Conventional Predial Servitudes Acquired by Destination of the Owner and by
Acquisitive Prescription
Destination of the owner
741 Destination of the owner
Destination of the owner is a relationship established between two estate owned by the
same owner that would be a predial servitude if the estates belonged to different owners.
Acquisitive Prescription
Apparent servitudes can be established by acquisitive prescription.
Nonapparent servitudes do not prescribe because they cannot be openly possessed or enjoyed.

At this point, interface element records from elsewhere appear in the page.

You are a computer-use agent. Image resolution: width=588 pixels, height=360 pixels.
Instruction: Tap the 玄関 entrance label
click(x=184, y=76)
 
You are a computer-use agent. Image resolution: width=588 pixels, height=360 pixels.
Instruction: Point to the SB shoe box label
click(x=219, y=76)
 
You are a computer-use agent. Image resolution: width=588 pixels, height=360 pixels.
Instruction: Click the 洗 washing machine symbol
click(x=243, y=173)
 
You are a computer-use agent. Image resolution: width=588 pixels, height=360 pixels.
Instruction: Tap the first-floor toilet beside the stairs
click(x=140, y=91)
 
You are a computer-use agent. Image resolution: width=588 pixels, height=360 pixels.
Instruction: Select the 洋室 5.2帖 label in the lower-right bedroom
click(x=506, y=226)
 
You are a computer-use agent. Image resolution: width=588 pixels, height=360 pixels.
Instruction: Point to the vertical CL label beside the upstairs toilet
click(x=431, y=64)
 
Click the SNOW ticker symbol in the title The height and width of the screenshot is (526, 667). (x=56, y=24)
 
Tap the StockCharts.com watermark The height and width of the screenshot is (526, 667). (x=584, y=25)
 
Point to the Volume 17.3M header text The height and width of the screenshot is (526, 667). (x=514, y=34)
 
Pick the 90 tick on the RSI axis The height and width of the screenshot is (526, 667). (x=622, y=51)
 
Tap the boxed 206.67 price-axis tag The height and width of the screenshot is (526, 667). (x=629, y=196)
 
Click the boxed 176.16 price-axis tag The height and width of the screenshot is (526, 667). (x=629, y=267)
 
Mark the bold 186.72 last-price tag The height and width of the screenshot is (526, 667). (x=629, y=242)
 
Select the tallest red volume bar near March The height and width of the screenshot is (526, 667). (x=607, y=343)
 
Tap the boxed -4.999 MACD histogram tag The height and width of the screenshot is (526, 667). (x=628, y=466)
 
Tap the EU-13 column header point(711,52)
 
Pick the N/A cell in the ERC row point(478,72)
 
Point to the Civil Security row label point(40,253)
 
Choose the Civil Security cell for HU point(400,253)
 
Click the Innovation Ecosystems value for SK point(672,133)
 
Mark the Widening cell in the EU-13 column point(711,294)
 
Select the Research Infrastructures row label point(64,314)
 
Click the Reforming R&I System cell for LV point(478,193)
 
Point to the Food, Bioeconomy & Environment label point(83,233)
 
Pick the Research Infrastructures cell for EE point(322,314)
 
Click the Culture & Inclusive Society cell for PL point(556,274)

742 Acquisitive prescription
The laws governing acquisitive prescription of immovable property apply to apparent
servitudes. An apparent servitude may be acquired by peaceable and uninterrupted possession
of the right for 10 years in good faith and by just title; it may also be acquired by uninterrupted
possession for 30 years without title or good faith.
Servitude Relocation
If the original location has become more burdensome for the owner of the servient estate, or if
it prevents him from making useful improvements on his estate, he may provide another
equally convenient location for the exercise of the servitude which the owner of the dominant
estate is bound to accept. All expenses of relocation are borne by the owner of the servient
estate. 748 para 2
Natural Servitudes
655 Natural drainage
An estate situated below is the servient estate and is bound to receive the surface water
that flow naturally from the dominant estate situated unless an act of man has created the
flow.
Identifying the Dominant and Servient Estate
Depends on many factors for the purposes of naturally occurring drainage. Elevation of land,
etc.
Legal Servitudes
Limitation on Ownership
659 Legal servitude
Legal servitudes are limitations on ownership established by law for the benefit of the
general public or for the benefit of particular persons.
Encroaching Buildings
670 Encroaching building
When a landowner constructs in GF a building that encroaches on an adjacent estate
and the owner of that estate does not complain within a reasonable time after he knew or
should have known of the encroachment or in any event complains only after the construction
is substantially completed the court may allow the building to remain. The owner of the
building acquires a predial servitude on the land occupied by the building upon payment of
compensation for the value of the servitude taken and for any other damage that the neighbor
has suffered.
Four inquiries from 670:
1. Whether the encroaching building was constructed or maintained in GF
2. Whether to the would-be servient landowner complained within a reasonable time or
waited to complain until after substantial completion of the building
3. What the physical dimensions of the servitude under this provision should be
4. What the amount of compensation owed for the servitude claimed should be.